*** Material for the task Section Begins ***

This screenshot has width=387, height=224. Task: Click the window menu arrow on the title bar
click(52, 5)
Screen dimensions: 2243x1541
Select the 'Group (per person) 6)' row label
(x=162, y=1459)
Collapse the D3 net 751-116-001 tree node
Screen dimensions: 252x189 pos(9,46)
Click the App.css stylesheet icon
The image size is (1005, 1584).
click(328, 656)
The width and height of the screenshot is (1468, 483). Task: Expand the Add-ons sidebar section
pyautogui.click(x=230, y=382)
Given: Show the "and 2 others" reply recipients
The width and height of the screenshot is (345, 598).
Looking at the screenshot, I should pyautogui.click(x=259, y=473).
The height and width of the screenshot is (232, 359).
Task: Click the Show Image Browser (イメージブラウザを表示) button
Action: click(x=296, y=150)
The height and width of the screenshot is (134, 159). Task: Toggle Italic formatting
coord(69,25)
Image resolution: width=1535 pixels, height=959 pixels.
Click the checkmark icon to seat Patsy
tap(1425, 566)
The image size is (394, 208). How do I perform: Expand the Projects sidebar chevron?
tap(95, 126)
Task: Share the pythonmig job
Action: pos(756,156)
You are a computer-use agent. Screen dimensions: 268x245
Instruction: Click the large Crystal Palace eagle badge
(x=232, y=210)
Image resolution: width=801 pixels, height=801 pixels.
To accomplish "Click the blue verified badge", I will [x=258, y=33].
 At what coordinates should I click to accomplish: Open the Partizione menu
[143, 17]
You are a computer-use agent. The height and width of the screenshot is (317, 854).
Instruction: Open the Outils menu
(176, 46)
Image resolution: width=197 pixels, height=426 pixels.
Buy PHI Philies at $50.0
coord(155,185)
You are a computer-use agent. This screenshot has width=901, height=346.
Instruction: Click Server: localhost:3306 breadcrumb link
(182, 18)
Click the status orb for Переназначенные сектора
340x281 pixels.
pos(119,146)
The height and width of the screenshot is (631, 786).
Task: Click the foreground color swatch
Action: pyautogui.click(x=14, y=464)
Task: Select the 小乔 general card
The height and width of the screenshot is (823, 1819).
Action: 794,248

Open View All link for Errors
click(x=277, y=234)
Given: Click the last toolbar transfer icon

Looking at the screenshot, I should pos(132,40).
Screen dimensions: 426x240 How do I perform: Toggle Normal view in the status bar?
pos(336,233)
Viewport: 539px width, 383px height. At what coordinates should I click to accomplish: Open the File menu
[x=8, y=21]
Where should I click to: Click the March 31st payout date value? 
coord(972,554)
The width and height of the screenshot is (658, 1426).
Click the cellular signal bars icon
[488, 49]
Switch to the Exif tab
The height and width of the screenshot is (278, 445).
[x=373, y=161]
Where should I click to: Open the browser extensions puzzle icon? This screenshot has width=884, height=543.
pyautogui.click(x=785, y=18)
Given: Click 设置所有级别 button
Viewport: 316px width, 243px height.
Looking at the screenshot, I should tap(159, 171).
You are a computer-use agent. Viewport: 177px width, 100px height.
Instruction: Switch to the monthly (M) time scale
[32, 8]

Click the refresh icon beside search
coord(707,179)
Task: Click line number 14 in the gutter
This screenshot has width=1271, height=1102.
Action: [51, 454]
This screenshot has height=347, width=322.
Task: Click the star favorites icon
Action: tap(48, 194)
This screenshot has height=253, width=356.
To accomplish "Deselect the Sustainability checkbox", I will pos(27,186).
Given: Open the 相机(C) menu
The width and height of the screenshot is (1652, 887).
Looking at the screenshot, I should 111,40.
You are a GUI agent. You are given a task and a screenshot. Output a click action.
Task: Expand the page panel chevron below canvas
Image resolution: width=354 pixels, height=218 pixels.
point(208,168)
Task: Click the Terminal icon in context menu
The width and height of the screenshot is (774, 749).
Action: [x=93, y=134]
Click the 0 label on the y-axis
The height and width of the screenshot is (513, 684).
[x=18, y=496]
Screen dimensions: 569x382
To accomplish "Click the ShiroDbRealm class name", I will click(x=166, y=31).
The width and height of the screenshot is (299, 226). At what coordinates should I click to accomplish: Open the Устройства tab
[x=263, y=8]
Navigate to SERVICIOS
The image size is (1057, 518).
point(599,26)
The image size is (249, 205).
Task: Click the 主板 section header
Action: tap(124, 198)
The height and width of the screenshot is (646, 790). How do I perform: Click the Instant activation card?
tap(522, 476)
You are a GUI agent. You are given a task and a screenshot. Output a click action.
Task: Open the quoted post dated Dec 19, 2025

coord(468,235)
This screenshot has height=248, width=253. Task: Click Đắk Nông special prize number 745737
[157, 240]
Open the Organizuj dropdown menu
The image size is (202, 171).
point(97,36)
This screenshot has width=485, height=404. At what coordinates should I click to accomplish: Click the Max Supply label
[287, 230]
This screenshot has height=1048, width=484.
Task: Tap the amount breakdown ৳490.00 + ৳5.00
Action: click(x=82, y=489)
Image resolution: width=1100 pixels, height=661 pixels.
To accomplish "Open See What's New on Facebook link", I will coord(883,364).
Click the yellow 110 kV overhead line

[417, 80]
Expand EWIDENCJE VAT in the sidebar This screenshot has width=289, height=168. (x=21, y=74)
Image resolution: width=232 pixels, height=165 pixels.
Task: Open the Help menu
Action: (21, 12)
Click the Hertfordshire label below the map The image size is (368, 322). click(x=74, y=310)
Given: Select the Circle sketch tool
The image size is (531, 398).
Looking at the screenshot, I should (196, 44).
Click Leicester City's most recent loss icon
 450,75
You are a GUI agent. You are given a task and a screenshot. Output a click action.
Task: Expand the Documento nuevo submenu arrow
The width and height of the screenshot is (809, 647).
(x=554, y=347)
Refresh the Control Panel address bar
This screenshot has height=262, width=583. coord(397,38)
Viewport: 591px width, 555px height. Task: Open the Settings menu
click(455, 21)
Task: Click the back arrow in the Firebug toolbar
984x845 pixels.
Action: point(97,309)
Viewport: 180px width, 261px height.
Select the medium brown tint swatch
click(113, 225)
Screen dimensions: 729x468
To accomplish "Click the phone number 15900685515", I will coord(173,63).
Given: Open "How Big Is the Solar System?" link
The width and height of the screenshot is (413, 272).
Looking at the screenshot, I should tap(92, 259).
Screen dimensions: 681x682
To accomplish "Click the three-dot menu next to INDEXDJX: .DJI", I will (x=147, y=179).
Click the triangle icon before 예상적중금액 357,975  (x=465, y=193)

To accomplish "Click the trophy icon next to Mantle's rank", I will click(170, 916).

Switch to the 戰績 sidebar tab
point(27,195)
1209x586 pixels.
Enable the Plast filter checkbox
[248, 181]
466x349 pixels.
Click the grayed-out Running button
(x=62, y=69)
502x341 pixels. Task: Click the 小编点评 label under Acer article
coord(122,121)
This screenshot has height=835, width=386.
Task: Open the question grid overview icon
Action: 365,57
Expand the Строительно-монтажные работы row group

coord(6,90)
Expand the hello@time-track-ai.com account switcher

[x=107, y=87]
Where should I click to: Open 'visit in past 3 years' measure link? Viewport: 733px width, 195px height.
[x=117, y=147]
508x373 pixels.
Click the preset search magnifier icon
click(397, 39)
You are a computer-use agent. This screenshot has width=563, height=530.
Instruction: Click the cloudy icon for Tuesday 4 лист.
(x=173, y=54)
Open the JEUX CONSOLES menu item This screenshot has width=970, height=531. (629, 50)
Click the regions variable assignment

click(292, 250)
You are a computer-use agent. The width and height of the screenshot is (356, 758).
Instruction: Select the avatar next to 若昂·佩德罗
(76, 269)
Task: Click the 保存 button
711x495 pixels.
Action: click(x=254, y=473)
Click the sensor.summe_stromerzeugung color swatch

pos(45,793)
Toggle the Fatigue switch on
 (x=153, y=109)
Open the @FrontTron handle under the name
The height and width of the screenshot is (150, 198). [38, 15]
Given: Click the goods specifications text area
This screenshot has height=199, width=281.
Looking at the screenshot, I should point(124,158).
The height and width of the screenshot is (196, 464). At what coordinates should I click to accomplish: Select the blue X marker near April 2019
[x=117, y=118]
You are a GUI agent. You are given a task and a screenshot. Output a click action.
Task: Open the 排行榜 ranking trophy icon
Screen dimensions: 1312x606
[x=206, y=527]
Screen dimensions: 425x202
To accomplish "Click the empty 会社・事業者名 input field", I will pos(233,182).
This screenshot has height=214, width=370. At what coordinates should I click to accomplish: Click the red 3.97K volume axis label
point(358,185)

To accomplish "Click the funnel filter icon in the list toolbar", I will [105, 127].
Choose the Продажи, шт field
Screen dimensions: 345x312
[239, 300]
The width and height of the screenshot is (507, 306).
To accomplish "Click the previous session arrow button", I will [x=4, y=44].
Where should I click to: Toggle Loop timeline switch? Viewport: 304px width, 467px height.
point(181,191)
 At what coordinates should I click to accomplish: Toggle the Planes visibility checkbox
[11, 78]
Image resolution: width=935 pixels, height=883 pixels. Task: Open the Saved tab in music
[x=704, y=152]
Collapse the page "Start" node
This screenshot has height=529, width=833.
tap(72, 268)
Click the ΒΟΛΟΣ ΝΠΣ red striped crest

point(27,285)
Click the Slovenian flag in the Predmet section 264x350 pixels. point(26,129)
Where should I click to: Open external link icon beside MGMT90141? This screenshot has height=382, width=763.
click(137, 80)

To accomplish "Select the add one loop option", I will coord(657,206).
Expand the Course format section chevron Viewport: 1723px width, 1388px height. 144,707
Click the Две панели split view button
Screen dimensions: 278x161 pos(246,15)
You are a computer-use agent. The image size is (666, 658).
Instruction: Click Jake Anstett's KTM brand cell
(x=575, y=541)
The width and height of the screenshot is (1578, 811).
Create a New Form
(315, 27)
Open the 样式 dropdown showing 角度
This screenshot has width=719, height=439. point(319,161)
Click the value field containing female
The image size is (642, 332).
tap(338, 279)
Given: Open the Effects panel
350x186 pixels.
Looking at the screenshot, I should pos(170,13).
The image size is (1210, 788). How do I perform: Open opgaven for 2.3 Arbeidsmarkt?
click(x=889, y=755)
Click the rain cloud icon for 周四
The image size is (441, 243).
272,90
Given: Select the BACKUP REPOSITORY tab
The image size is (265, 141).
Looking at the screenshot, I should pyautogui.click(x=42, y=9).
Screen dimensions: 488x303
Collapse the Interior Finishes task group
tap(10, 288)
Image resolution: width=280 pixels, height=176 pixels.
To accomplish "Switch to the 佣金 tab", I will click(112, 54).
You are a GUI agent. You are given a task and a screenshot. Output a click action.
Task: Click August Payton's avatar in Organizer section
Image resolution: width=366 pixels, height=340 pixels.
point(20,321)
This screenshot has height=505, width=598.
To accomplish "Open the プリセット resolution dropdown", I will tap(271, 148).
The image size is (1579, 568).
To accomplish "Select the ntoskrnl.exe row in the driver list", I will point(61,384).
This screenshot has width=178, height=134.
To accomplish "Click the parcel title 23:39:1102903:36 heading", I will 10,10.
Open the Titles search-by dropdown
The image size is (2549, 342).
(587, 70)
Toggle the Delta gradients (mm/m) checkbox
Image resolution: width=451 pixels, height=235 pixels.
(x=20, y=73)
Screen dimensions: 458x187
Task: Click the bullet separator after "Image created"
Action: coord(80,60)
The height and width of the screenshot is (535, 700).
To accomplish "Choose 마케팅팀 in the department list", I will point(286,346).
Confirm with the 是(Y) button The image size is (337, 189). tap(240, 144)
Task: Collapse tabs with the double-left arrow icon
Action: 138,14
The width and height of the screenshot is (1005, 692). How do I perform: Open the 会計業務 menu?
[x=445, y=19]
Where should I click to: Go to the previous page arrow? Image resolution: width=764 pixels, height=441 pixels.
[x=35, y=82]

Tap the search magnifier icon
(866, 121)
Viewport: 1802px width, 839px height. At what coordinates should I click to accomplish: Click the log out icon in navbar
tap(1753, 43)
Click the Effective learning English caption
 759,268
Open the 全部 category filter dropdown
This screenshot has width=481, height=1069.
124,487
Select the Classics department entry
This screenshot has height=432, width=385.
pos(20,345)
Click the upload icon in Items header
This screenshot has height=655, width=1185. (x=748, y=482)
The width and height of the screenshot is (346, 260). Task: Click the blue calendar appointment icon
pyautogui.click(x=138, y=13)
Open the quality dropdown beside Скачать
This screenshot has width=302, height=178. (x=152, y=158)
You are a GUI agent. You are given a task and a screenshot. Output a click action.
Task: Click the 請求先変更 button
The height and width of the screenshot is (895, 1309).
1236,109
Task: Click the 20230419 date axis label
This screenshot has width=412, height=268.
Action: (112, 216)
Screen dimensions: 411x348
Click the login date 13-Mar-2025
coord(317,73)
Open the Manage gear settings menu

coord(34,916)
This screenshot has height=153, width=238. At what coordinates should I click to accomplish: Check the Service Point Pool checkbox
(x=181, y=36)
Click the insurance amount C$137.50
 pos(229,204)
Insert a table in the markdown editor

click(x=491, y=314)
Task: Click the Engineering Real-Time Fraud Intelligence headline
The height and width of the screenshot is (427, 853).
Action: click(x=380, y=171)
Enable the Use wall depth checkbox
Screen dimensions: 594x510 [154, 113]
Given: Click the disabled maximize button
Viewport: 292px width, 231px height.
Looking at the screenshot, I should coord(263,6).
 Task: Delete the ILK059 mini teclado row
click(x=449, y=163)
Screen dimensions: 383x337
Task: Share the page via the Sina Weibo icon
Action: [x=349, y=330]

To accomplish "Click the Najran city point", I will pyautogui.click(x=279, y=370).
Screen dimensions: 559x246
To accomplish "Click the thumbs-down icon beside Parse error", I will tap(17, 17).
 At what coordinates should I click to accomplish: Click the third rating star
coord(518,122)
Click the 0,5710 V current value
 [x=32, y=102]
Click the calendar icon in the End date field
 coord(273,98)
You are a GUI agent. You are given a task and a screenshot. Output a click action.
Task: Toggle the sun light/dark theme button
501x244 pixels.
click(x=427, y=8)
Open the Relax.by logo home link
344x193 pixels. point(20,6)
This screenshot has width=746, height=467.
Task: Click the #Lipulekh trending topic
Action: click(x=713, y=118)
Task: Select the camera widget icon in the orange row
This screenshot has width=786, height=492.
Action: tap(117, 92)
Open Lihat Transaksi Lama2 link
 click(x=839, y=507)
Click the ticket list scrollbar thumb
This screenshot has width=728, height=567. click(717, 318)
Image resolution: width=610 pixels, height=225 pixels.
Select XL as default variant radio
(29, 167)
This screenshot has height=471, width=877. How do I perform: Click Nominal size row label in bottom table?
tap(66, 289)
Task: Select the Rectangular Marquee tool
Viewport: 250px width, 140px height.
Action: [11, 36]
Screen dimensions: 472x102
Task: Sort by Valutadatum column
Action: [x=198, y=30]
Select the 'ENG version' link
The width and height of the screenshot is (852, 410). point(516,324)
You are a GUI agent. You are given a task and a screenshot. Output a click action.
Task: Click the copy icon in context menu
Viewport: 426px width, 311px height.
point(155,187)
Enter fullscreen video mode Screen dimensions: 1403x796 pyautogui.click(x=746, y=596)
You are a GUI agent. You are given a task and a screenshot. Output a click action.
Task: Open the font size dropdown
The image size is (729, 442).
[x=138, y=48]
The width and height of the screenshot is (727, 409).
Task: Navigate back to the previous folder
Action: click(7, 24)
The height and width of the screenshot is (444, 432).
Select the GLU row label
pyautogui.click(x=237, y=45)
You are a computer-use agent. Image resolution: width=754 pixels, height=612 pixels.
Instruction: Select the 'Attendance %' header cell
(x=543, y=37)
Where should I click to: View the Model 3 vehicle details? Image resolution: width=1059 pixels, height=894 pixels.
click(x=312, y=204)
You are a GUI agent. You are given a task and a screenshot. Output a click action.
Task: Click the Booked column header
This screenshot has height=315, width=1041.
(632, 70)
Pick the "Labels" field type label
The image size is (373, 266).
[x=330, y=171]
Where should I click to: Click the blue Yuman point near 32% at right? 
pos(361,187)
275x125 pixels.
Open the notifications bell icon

*** Material for the task Section Ends ***

- [Description of the task]
Above are the records; copy exactly the lines from the one with "The height and width of the screenshot is (444, 432)." through the final line.

- [Response to this exercise]
The height and width of the screenshot is (444, 432).
Select the GLU row label
pyautogui.click(x=237, y=45)
You are a computer-use agent. Image resolution: width=754 pixels, height=612 pixels.
Instruction: Select the 'Attendance %' header cell
(x=543, y=37)
Where should I click to: View the Model 3 vehicle details? Image resolution: width=1059 pixels, height=894 pixels.
click(x=312, y=204)
You are a GUI agent. You are given a task and a screenshot. Output a click action.
Task: Click the Booked column header
This screenshot has height=315, width=1041.
(632, 70)
Pick the "Labels" field type label
The image size is (373, 266).
[x=330, y=171]
Where should I click to: Click the blue Yuman point near 32% at right? 
pos(361,187)
275x125 pixels.
Open the notifications bell icon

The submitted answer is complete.